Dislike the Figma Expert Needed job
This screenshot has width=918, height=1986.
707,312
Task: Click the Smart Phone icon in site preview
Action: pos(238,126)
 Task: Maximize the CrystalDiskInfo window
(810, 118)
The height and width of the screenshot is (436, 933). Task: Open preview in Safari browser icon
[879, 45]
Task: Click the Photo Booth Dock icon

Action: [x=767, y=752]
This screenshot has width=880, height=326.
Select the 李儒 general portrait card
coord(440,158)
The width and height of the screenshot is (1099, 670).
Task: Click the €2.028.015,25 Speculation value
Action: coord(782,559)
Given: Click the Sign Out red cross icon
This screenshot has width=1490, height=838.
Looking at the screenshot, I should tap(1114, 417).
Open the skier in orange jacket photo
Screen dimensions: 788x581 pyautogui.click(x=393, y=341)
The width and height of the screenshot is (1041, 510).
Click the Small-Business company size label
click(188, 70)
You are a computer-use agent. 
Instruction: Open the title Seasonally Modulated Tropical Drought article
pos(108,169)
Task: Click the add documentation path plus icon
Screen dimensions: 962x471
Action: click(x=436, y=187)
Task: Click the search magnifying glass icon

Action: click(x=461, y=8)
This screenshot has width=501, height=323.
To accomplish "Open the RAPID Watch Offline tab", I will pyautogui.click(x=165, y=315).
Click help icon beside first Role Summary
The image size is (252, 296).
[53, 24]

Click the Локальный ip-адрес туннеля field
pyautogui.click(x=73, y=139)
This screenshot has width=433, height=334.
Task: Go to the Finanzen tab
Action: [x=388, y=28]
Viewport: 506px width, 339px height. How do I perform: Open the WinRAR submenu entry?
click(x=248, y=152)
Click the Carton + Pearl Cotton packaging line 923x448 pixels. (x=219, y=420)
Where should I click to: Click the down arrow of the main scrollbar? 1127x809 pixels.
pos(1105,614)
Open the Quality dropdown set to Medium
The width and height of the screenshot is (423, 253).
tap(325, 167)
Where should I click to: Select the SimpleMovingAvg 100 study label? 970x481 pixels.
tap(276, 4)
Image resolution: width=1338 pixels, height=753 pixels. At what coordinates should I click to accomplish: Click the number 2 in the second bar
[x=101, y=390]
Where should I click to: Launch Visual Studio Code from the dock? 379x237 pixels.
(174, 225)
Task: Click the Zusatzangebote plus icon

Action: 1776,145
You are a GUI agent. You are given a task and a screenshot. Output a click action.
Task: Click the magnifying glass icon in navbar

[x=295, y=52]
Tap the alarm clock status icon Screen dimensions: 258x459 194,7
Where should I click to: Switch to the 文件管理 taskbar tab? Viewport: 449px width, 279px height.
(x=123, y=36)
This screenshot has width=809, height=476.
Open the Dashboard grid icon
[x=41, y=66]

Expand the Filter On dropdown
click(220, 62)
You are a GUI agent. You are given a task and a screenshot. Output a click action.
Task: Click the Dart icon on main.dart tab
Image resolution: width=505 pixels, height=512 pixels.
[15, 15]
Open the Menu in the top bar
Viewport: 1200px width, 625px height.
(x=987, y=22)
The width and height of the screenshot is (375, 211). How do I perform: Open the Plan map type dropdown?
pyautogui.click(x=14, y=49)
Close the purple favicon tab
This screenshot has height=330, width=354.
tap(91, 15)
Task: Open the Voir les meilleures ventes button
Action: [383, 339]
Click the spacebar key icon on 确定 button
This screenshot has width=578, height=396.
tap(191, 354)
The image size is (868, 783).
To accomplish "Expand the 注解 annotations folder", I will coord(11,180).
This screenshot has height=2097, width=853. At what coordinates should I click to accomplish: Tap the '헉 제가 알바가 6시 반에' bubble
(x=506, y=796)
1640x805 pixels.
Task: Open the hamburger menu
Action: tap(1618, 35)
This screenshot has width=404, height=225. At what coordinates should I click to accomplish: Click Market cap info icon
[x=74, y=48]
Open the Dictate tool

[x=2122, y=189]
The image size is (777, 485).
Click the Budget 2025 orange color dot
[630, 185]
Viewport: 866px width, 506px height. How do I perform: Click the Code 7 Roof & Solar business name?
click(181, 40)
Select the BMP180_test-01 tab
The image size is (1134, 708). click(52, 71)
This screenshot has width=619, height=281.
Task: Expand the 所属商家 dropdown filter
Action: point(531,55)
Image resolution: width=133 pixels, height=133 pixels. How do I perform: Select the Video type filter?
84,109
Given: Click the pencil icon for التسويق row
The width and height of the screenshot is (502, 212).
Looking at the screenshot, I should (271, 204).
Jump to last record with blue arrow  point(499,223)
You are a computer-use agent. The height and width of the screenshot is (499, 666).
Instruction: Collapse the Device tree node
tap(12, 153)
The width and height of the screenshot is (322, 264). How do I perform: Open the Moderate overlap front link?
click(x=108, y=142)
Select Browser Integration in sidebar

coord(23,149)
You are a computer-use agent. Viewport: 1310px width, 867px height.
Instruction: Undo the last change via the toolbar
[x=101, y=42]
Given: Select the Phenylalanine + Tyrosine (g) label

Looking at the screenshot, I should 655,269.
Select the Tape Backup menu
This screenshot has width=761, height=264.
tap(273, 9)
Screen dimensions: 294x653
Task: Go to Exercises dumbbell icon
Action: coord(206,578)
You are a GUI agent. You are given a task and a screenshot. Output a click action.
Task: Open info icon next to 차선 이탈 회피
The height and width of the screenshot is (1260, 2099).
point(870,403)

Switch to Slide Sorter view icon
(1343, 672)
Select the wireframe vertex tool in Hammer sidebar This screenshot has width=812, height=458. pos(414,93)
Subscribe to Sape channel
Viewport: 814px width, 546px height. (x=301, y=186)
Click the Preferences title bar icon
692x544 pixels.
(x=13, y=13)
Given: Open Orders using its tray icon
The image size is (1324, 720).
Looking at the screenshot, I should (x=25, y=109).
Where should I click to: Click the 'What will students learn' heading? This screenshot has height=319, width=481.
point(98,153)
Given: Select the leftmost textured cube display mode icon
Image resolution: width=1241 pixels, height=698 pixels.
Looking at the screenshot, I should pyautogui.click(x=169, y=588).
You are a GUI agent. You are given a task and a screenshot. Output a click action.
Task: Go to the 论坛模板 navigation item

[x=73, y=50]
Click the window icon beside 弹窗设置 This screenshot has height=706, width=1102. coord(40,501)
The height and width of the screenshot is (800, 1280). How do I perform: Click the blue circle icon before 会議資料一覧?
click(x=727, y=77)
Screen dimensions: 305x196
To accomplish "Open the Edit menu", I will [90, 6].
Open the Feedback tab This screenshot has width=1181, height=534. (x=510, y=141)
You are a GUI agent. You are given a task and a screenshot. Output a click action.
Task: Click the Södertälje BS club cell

_What is expected:_ Pick out every line in the entries above that contains the word "Where", and copy each of those lines in full.

_Result:_
Where should I click to: Click the down arrow of the main scrollbar? 1127x809 pixels.
Where should I click to: Select the SimpleMovingAvg 100 study label? 970x481 pixels.
Where should I click to: Launch Visual Studio Code from the dock? 379x237 pixels.
Where should I click to: Switch to the 文件管理 taskbar tab? Viewport: 449px width, 279px height.
Where should I click to: Click the 'What will students learn' heading? This screenshot has height=319, width=481.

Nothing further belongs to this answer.